Au cours de milliards d'années d'évolution, la nature a généré des solutions qui permettent aux êtres vivants de s'adapter à leur environnement et de survivre. Les êtres humains peuvent-ils apprendre de ceux qui ont déjà une expérience avérée dans la création de solutions innovantes et efficaces ? C'est précisément ce que fait le biomimétisme, une discipline qui se concentre sur l'amélioration de la vie humaine par l'étude et la recréation de structures biologiques et de leurs fonctions.
En effet, bon nombre des réponses aux problèmes auxquels nous sommes confrontés aujourd'hui pourraient se trouver dans la nature, comme l'ont déjà fait Léonard de Vinci, qui s'est inspiré des oiseaux pour concevoir des machines volantes, ou Alexander Fleming, dont la découverte de la pénicilline est née en observant comment un champignon inhibait la croissance des bactéries, ce qui a donné naissance aux antibiotiques et révolutionné la médecine.
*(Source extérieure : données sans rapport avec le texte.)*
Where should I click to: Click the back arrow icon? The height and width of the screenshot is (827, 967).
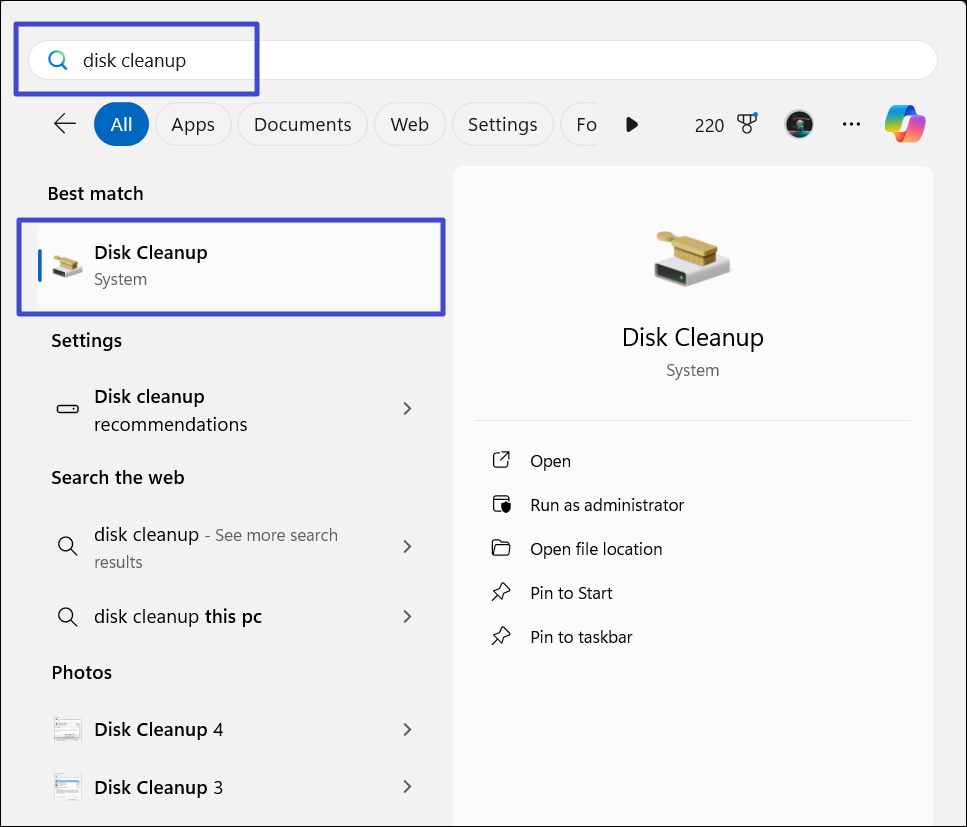point(65,124)
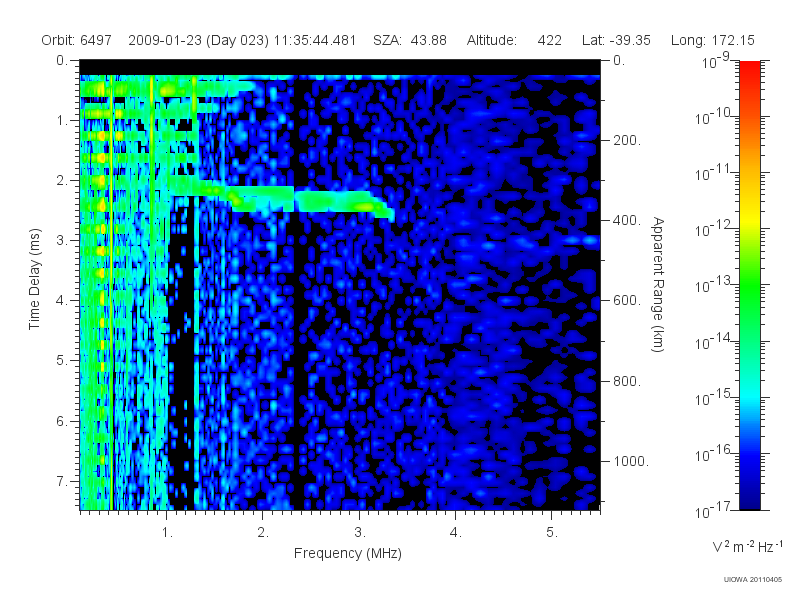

Dans le domaine biomédical, le biomimétisme a eu un impact considérable ces dernières années, avec des avancées importantes pour la santé humaine. Les scientifiques ont réussi à développer des matériaux biocompatibles, à réaliser des progrès considérables en médecine régénérative et même à acheminer certains médicaments vers des zones spécifiques de l'organisme pour y appliquer un traitement.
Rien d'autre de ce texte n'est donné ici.